## WHAT IS NEEDED
Print all the records exactly as they stand.

Stored data
:::

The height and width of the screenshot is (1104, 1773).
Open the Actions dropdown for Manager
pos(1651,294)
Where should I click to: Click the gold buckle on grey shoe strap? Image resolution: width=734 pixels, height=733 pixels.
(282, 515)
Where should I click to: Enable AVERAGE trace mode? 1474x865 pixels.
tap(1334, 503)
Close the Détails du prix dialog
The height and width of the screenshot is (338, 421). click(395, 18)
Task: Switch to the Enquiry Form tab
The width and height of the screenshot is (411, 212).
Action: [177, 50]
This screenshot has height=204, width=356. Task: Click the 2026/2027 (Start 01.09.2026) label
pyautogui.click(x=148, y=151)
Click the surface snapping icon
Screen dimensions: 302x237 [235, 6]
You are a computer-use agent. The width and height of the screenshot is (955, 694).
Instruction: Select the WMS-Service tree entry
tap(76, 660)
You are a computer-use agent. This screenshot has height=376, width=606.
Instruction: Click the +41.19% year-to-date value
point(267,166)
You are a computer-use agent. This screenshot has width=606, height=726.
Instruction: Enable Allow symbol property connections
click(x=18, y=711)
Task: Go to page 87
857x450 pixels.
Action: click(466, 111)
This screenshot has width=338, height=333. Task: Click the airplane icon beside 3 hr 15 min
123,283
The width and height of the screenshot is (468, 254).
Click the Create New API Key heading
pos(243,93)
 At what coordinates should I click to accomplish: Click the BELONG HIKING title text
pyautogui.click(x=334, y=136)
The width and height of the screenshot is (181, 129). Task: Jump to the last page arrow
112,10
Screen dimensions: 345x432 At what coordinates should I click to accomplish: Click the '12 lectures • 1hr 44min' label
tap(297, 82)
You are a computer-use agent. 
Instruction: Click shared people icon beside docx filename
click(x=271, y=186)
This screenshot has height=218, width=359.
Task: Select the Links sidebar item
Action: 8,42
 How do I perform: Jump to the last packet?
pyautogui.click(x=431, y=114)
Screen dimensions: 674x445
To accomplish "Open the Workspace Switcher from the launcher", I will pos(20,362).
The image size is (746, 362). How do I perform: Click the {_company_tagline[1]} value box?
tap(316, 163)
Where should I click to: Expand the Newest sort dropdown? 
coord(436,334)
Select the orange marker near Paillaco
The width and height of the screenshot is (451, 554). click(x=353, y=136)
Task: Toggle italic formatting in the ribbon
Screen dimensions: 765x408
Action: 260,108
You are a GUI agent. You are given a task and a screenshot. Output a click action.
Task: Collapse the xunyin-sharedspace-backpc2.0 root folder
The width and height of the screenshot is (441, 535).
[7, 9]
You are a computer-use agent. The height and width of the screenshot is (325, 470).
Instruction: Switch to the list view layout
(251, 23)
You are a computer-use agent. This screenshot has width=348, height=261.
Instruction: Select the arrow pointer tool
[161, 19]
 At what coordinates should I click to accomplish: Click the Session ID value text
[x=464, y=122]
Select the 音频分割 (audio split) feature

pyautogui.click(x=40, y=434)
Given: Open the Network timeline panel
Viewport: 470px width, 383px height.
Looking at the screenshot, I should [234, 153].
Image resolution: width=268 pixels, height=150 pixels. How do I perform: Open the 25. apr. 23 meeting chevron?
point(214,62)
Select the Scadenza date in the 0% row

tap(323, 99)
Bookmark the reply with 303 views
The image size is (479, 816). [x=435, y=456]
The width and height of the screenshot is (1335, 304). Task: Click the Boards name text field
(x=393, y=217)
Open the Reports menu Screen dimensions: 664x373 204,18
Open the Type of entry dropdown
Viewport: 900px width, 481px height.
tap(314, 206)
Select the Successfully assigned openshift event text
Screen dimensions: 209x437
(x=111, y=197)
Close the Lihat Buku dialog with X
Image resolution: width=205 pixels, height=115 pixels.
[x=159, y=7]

:::

## SOLUTION FOR THIS PROBLEM
The height and width of the screenshot is (1104, 1773).
Open the Actions dropdown for Manager
pos(1651,294)
Where should I click to: Click the gold buckle on grey shoe strap? Image resolution: width=734 pixels, height=733 pixels.
(282, 515)
Where should I click to: Enable AVERAGE trace mode? 1474x865 pixels.
tap(1334, 503)
Close the Détails du prix dialog
The height and width of the screenshot is (338, 421). click(395, 18)
Task: Switch to the Enquiry Form tab
The width and height of the screenshot is (411, 212).
Action: [177, 50]
This screenshot has height=204, width=356. Task: Click the 2026/2027 (Start 01.09.2026) label
pyautogui.click(x=148, y=151)
Click the surface snapping icon
Screen dimensions: 302x237 [235, 6]
You are a computer-use agent. The width and height of the screenshot is (955, 694).
Instruction: Select the WMS-Service tree entry
tap(76, 660)
You are a computer-use agent. This screenshot has height=376, width=606.
Instruction: Click the +41.19% year-to-date value
point(267,166)
You are a computer-use agent. This screenshot has width=606, height=726.
Instruction: Enable Allow symbol property connections
click(x=18, y=711)
Task: Go to page 87
857x450 pixels.
Action: click(466, 111)
This screenshot has width=338, height=333. Task: Click the airplane icon beside 3 hr 15 min
123,283
The width and height of the screenshot is (468, 254).
Click the Create New API Key heading
pos(243,93)
 At what coordinates should I click to accomplish: Click the BELONG HIKING title text
pyautogui.click(x=334, y=136)
The width and height of the screenshot is (181, 129). Task: Jump to the last page arrow
112,10
Screen dimensions: 345x432 At what coordinates should I click to accomplish: Click the '12 lectures • 1hr 44min' label
tap(297, 82)
You are a computer-use agent. 
Instruction: Click shared people icon beside docx filename
click(x=271, y=186)
This screenshot has height=218, width=359.
Task: Select the Links sidebar item
Action: 8,42
 How do I perform: Jump to the last packet?
pyautogui.click(x=431, y=114)
Screen dimensions: 674x445
To accomplish "Open the Workspace Switcher from the launcher", I will pos(20,362).
The image size is (746, 362). How do I perform: Click the {_company_tagline[1]} value box?
tap(316, 163)
Where should I click to: Expand the Newest sort dropdown? 
coord(436,334)
Select the orange marker near Paillaco
The width and height of the screenshot is (451, 554). click(x=353, y=136)
Task: Toggle italic formatting in the ribbon
Screen dimensions: 765x408
Action: 260,108
You are a GUI agent. You are given a task and a screenshot. Output a click action.
Task: Collapse the xunyin-sharedspace-backpc2.0 root folder
The width and height of the screenshot is (441, 535).
[7, 9]
You are a computer-use agent. The height and width of the screenshot is (325, 470).
Instruction: Switch to the list view layout
(251, 23)
You are a computer-use agent. This screenshot has width=348, height=261.
Instruction: Select the arrow pointer tool
[161, 19]
 At what coordinates should I click to accomplish: Click the Session ID value text
[x=464, y=122]
Select the 音频分割 (audio split) feature

pyautogui.click(x=40, y=434)
Given: Open the Network timeline panel
Viewport: 470px width, 383px height.
Looking at the screenshot, I should [234, 153].
Image resolution: width=268 pixels, height=150 pixels. How do I perform: Open the 25. apr. 23 meeting chevron?
point(214,62)
Select the Scadenza date in the 0% row

tap(323, 99)
Bookmark the reply with 303 views
The image size is (479, 816). [x=435, y=456]
The width and height of the screenshot is (1335, 304). Task: Click the Boards name text field
(x=393, y=217)
Open the Reports menu Screen dimensions: 664x373 204,18
Open the Type of entry dropdown
Viewport: 900px width, 481px height.
tap(314, 206)
Select the Successfully assigned openshift event text
Screen dimensions: 209x437
(x=111, y=197)
Close the Lihat Buku dialog with X
Image resolution: width=205 pixels, height=115 pixels.
[x=159, y=7]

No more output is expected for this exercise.